| EXCERPT PROVIDED |

Assume that our tree is just a line, Then this problem can be easily solved using segment tree/ BIT.
We can maintain prefix sums of the array corresponding to the weights of the tree. This can be done using Binary Indexed Tree (BIT)
or Segment Tree in O(log n) time.
For learning BIT, you can check following topcoder tutorial.
For learning Segment tree, you can visit this awesome blog by Utkarsh Lath

If you can solve the problem for a chain using a segment tree, then there is a very good chance that you can solve
the problem for a tree using HLD. Indeed, if you make segment trees over the heavy edges, then the answer for your path X-Y
can be broken up into two paths from X to LCA(X, Y) and from Y to LCA(X, Y). Then, using that you make only logN shifts from one
heavy-chain to another, you are actually making only log(N) segment-tree queries.

Finding LCA is explained in previous part. I would just like to point out that you can make use of HLD to find LCA too.

The heavy-light decomposition is used to break up a Tree into s set of disjoint paths, with certain useful properties.
First, root the tree. Then, for each vertex x, we find the child of x having the largest subtree. Lets call that vertex y.
Then the edge x-y is a heavy edge, and all other x-child_vertex edges are light edges.

The most important property of this is, from any vertex x, the path from x to the root goes through at most logN different light-edges.
This is because, on this path, whenever you take a light edge, you are atleast doubling the size of the subtree rooted at the new vertex.
Hence you cannot perform this “doubling” effect more than logN times.

So now you can find HLD of the tree. Then you can maintain segment trees or BITs over the heavy edges.

For learning HLD in more details, You can read following awesome tutorial by Anudeep.

# Problems to Practice

Problems based on HLD.

Problems for faster LCA computation

Problems having dfs pre-order subtree idea

14 Likes

It can be solved by using LCA and + - DFS.For every edge a-b,you can attribute the value of the edge to a or b,depending on which one has the biggest level(we consider node 1 the root).So now we have updates on the nodes,not in the edges.From now it should be easy.The length of x-y path is (1-x + 1-y - 2* (1-lca(x,y)).1-x is the length of path from x to 1.Lca can be done with Euler and RMQ, + - DFS helps you in finding the length of path 1-x(for every x).Hope it will be helpful.Here is my solution CodeChef: Practical coding for everyone

1 Like

Solved it with sqrt-tree decomposition. Total complexity is O(Q*sqrt(N)). Each node can be skip-node, which contains dist to the parent skip-node. Skip-node is a regular node which height is divisible by sqrt(N).

| TASK TO COMPLETE |
Pick up the forum thread on heavy-light decomposition and tree path queries after its last sentence and continue it.

| SUPPLIED INFORMATION |
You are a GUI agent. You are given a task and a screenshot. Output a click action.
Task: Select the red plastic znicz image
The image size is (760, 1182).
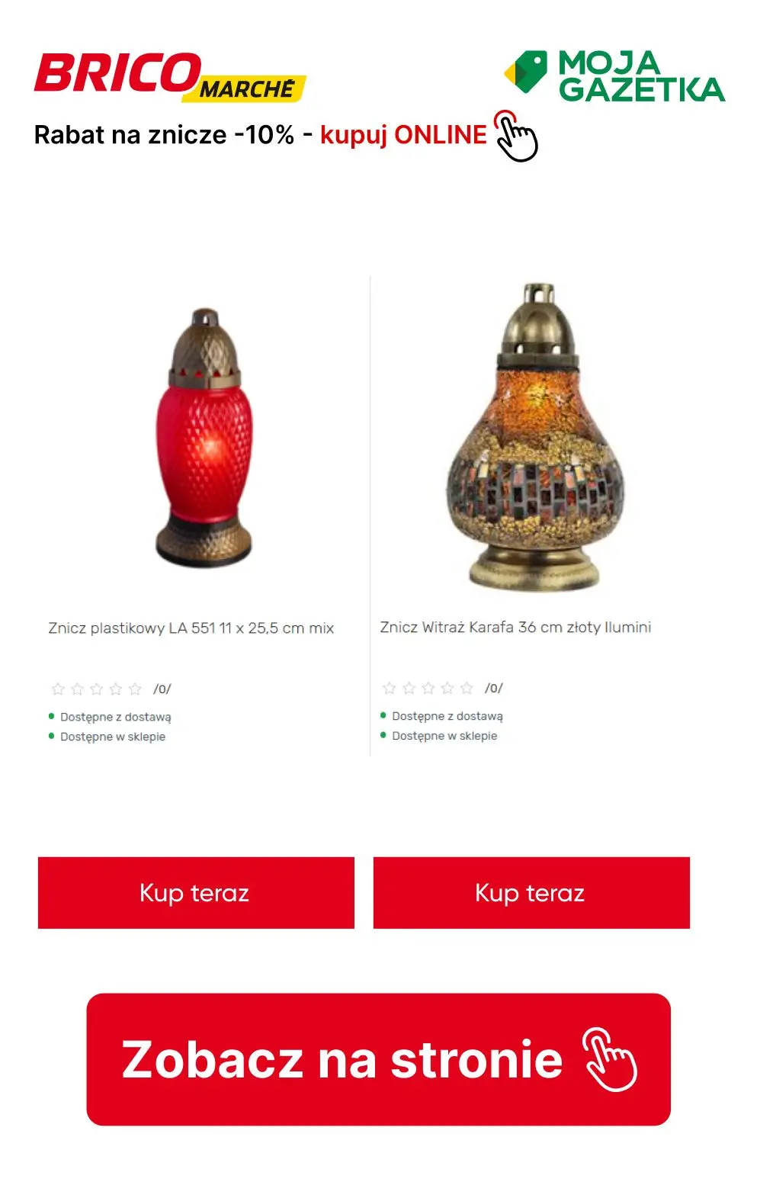pos(204,437)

| TASK OUTPUT |
Number of skip-nodes <= sqrt(N).

To process query of the first type we should maintain dist for the skip-nodes. To do that we should find all skip-nodes which has specified edge in the path to the parent skip-nodes and update their dist. It can be done by keeping reference to the skip nodes in one list. Complexity O(sqrt(N)).

To answer for query of the second type we should go up from both u and v until we get to the same skip-node. Once we find first skip-node on the way from the node to the top we can jump by parent skip nodes. Once we get to the same skip-node we should return back 1 step and go up node by node to not skip LCA. All time we move we should maintain current dist. It gives us complexity O(sqrt(N)).

Accepted solution

“Assume that our tree is just a line, Then this problem can be easily solved using segment tree/ BIT. We can maintain prefix sums of the array corresponding to the weights of the tree.”
I did not understand how the tree is being considered as a line. Could someone elaborate further?

Hello ajs97 …

look at this …

This discussion is not specific to this particular problem .

but this is useful in many problems …

here are the links to some more problems

and even more …

I decided to answer as it is my area of interest .

First of all … We can use slower solution mentioned by you to solve this problem but this will certainly run out of time if the test data is prepared well …

You must be familiar with the Binary Indexed Tree data structure … I am assuming you know how to perform these two operation over the BIT .

1. update a point or an index
2. query a range for the sum

We can reduce our tree problem to the problem where we just need to use the above mentioned functions to handle the updates and queries over the tree .

So, how can we transform tree to an array, such as for a node x, all nodes from subtree of x to be a subarray of array?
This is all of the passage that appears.